WHAT THE EXERCISE ASKS:
After going through the data, give the number of lines that contain the word "from" as your sole answer.

# # # # # # #

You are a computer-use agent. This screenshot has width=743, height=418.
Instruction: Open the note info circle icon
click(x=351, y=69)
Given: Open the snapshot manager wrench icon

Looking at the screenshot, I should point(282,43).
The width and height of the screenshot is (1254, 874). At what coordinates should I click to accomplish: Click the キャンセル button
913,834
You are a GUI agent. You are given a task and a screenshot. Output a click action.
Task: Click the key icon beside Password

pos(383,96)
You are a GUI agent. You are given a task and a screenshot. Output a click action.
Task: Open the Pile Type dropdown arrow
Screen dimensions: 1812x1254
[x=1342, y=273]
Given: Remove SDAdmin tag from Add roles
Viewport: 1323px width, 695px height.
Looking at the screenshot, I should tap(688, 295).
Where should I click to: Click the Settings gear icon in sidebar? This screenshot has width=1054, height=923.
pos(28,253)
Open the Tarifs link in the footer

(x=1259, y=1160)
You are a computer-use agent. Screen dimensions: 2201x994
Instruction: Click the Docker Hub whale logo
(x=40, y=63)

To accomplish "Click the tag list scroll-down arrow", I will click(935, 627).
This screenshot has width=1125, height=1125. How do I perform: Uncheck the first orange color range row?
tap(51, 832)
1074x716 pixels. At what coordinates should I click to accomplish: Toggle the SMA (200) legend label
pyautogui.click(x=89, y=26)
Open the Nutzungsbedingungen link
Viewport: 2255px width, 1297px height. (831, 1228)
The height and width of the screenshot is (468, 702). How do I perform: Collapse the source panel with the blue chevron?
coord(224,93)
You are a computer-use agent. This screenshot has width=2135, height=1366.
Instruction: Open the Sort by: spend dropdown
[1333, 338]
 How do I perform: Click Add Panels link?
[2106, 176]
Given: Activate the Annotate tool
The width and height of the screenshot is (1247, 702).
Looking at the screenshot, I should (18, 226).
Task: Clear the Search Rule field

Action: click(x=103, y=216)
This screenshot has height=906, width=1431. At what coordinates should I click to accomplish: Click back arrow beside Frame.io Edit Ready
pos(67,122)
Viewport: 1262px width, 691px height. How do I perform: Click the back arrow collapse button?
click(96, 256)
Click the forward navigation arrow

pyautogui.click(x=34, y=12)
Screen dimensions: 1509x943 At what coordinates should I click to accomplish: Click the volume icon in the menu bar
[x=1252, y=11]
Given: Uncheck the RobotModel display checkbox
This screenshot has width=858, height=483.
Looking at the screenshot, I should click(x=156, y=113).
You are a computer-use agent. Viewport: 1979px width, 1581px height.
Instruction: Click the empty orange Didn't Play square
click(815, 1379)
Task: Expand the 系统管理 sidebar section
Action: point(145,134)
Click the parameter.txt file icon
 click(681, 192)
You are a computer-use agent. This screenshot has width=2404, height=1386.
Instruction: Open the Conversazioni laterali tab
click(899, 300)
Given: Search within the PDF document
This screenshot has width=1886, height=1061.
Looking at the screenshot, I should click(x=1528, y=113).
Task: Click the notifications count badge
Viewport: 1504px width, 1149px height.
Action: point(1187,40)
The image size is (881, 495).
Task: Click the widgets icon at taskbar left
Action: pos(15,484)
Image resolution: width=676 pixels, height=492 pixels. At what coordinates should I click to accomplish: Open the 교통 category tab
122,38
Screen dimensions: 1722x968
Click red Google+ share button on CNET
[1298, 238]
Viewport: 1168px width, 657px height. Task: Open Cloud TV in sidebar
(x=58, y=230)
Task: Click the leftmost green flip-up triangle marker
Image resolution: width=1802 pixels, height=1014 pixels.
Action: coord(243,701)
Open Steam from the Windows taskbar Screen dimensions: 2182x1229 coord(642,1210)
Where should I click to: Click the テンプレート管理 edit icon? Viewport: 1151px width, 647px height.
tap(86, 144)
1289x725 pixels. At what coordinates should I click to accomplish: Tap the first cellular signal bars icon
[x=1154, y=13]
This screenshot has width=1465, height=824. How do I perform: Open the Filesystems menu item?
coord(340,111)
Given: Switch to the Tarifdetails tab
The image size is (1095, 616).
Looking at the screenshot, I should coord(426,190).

# # # # # # #

REPLY:
2